Records contained in a dataset:
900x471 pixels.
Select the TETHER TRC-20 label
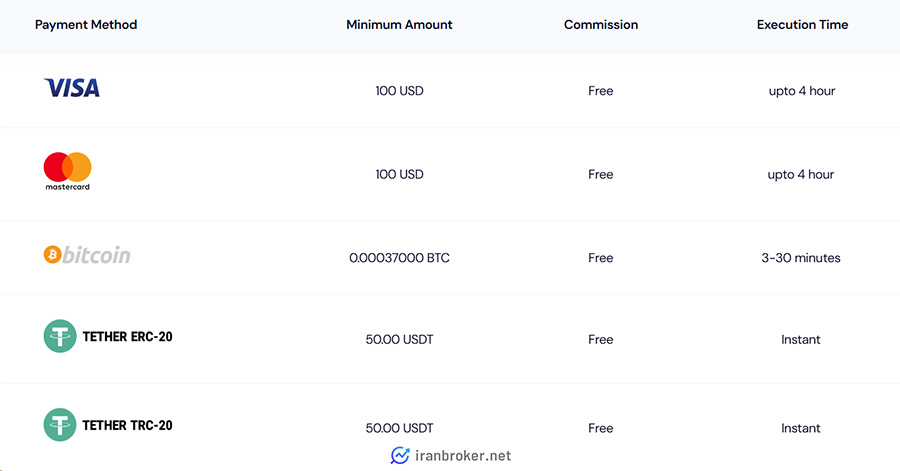click(127, 425)
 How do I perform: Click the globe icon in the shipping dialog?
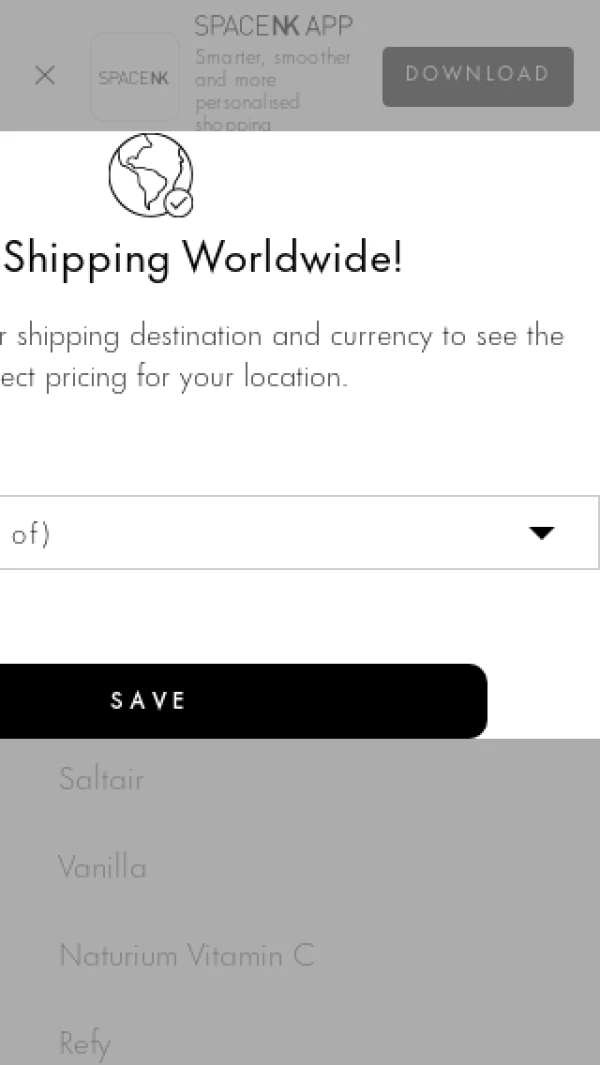click(x=147, y=173)
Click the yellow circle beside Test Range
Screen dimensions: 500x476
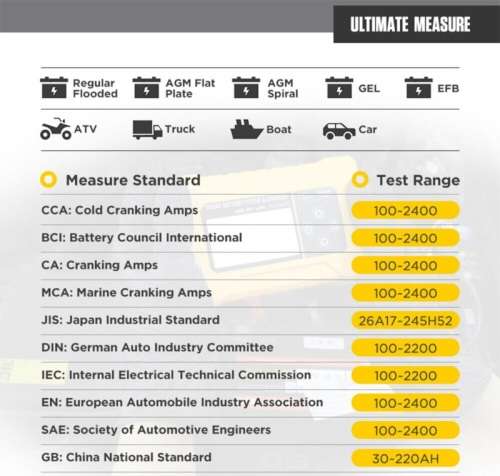360,179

What is asked:
Revise all of the records by replacing "yellow circle" with "orange circle" and keeping everything else unchanged. Leave the pictures out of your answer.

Complete response:
900x471 pixels.
Select the TETHER TRC-20 label
click(127, 425)
 How do I perform: Click the globe icon in the shipping dialog?
click(x=147, y=173)
Click the orange circle beside Test Range
Screen dimensions: 500x476
360,179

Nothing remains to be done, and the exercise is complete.